Rising social security contributions: The middle class is threatened with overburdening

Many employees are currently receiving mail from their health insurance companies. Additional contributions are rising, with some providers charging their insured members up to 1.25 percentage points more. Average full-time earners are losing more than €300 net per year as a result – just a few months after the last wave of increases.
There's a good chance things will continue in this direction – and not just with health insurance. The chronically cash-strapped nursing care funds are also considering higher contributions, unemployment insurance is expecting a billion-dollar deficit, and not even the responsible minister and leader of the SPD believes that the coalition's generous pension gifts will have no impact on contribution rates.
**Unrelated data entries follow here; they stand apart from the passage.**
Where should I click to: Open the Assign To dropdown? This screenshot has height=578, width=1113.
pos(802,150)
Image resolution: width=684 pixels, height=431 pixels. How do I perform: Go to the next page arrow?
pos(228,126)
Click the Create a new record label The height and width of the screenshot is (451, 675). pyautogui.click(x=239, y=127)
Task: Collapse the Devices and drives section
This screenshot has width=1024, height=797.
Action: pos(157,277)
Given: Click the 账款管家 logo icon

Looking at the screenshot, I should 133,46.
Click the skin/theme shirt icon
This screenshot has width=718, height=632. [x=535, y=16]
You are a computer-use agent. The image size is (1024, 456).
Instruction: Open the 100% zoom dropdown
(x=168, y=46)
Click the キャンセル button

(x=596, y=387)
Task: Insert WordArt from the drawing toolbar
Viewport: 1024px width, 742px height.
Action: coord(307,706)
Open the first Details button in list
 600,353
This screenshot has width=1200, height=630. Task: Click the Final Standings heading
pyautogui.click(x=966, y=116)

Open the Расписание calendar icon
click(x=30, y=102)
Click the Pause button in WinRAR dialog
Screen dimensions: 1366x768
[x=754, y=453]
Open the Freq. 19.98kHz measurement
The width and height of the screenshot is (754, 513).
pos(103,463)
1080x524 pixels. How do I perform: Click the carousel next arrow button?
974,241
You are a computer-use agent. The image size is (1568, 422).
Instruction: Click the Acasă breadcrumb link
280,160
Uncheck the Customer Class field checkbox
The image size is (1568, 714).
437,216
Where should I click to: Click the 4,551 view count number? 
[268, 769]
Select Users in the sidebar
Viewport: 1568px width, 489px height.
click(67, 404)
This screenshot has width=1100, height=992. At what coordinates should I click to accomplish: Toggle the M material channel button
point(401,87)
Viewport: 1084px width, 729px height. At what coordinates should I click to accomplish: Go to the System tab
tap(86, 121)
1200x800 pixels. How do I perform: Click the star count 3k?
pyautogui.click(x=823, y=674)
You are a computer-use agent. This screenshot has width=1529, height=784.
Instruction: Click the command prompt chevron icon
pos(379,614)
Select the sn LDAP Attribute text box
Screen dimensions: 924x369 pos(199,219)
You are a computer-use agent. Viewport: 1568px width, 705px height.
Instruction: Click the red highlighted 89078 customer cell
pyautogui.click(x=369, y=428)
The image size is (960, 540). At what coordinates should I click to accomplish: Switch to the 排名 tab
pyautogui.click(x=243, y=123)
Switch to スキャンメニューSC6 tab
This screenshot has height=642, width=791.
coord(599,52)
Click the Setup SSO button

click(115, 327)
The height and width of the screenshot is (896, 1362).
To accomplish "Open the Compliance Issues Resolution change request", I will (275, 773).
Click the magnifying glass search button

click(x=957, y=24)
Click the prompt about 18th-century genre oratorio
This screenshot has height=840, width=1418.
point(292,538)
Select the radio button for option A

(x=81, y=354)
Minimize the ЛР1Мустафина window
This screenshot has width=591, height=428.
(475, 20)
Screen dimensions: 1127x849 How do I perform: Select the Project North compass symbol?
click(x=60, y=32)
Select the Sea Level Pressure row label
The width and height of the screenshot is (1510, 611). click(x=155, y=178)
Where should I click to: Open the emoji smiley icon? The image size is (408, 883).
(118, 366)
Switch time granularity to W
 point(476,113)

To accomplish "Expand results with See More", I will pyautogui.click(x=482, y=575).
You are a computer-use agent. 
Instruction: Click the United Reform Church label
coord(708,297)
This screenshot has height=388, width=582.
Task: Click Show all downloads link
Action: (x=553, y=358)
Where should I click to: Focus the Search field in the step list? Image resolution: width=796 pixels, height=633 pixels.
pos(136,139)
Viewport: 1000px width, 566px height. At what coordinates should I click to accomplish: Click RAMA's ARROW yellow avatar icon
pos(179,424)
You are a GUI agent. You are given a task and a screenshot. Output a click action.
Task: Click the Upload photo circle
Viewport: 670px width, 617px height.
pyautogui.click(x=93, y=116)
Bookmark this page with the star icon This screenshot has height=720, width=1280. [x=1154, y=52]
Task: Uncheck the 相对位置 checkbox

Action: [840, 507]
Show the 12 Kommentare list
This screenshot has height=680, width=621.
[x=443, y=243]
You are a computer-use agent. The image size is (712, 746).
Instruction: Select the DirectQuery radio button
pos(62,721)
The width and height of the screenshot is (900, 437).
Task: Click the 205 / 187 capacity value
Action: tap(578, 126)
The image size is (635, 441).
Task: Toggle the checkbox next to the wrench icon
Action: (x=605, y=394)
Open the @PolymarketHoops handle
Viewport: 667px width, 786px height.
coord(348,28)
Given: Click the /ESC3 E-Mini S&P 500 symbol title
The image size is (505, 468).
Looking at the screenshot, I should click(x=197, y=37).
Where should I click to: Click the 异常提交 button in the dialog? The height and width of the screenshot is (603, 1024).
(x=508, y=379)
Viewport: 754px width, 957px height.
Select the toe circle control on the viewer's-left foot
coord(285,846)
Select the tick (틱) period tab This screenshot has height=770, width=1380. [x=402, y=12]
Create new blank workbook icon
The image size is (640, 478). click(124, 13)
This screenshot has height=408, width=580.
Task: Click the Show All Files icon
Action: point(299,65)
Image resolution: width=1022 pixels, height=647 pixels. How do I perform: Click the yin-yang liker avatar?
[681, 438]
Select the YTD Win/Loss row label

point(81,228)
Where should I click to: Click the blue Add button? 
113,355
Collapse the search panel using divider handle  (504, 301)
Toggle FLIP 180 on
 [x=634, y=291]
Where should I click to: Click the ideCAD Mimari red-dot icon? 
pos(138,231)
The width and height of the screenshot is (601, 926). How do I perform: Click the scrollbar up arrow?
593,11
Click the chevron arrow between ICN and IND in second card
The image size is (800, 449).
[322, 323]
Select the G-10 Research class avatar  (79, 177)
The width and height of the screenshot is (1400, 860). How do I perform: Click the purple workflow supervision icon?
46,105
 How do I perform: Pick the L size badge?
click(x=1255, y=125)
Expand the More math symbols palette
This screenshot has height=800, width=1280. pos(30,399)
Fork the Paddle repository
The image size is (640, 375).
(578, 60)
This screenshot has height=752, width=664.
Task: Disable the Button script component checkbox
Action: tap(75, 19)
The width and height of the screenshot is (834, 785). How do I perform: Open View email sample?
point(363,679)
There's no doubt: Social security contributions, which already constitute taxes on low-income earners, threaten to overwhelm the middle class as well. It's not scaremongering when economist Martin Werding predicts taxes amounting to 50 percent of gross income. It's math. Employees would lose every fourth euro earned, and employers would also have to prepare for massive additional burdens.
It's astonishing and even outrageous how little politicians care about this problem. On the contrary: Instead of resolutely modernizing the social systems, the CDU/SPD government is contributing to their decline—see pension resolutions, see planned adjustments to hospital reform.
This is not only irresponsible, it is also short-sighted. The relief for people and businesses, which Chancellor Friedrich Merz is only managing to deliver with difficulty and on a smaller scale than announced, will be more than offset by rising social security contributions. Frustration is inevitable. And it is justified.